Sesampainya di sana, Dorang memandangi karang biru besar yang dulu sering mereka gunakan untuk bermain petak umpet. Tiba-tiba, dari balik karang itu, muncul kilauan cahaya yang sangat familiar. Dorang menahan napas.
"Cumi?" panggil Dorang dengan suara pelan.
Makhluk kecil berwarna bening keputihan itu muncul perlahan, mengibaskan tentakel-tentakelnya yang indah di bawah sinar matahari yang menembus air laut.
"Kamu benar-benar ada!" seru Dorang dengan mata berbinar. "Aku kira... aku cuma bermimpi."
"Kadang-kadang, mimpi adalah jalan menuju pertemuan yang nyata," kata Cumi sambil berenang mendekat. "Aku tahu kamu masih sedih, tapi aku ingin menjadi sahabat barumu, Dorang. Kita bisa bermain bersama, dan aku yakin Kepiting pasti senang melihatmu tidak lagi sendirian."

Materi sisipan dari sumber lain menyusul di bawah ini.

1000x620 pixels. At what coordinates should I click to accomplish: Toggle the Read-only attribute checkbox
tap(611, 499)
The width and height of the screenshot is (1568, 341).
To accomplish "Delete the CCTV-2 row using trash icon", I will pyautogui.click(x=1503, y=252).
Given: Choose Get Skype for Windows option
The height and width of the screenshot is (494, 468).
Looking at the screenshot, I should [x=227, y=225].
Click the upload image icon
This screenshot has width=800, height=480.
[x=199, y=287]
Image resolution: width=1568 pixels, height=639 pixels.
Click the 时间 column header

Air mata Dorang menetes perlahan, tapi kali ini bukan karena kesedihan. Ada kehangatan yang memenuhi hatinya. "Terima kasih, Cumi. Aku... aku ingin berteman denganmu."
Mereka pun mulai berenang bersama, bermain kejar-kejaran di antara karang-karang dan menyusuri lorong-lorong kecil di dasar laut. Setiap tawa Dorang terasa lebih ringan, seakan perlahan-lahan luka di hatinya mulai sembuh.
Hari itu, langit di atas laut tampak lebih cerah dari biasanya. Dorang tahu, meskipun Kepiting sudah tiada, kenangan indah bersama sahabat lamanya akan tetap hidup di hatinya. Dan kini, bersama Cumi, ia siap menciptakan kenangan baru yang tak kalah indahnya.
Di sudut laut yang tenang, sebuah persahabatan baru pun dimulai—dengan harapan, tawa, dan kenangan yang akan terus hidup, selama Dorang berani membuka hatinya untuk terus berenang ke depan.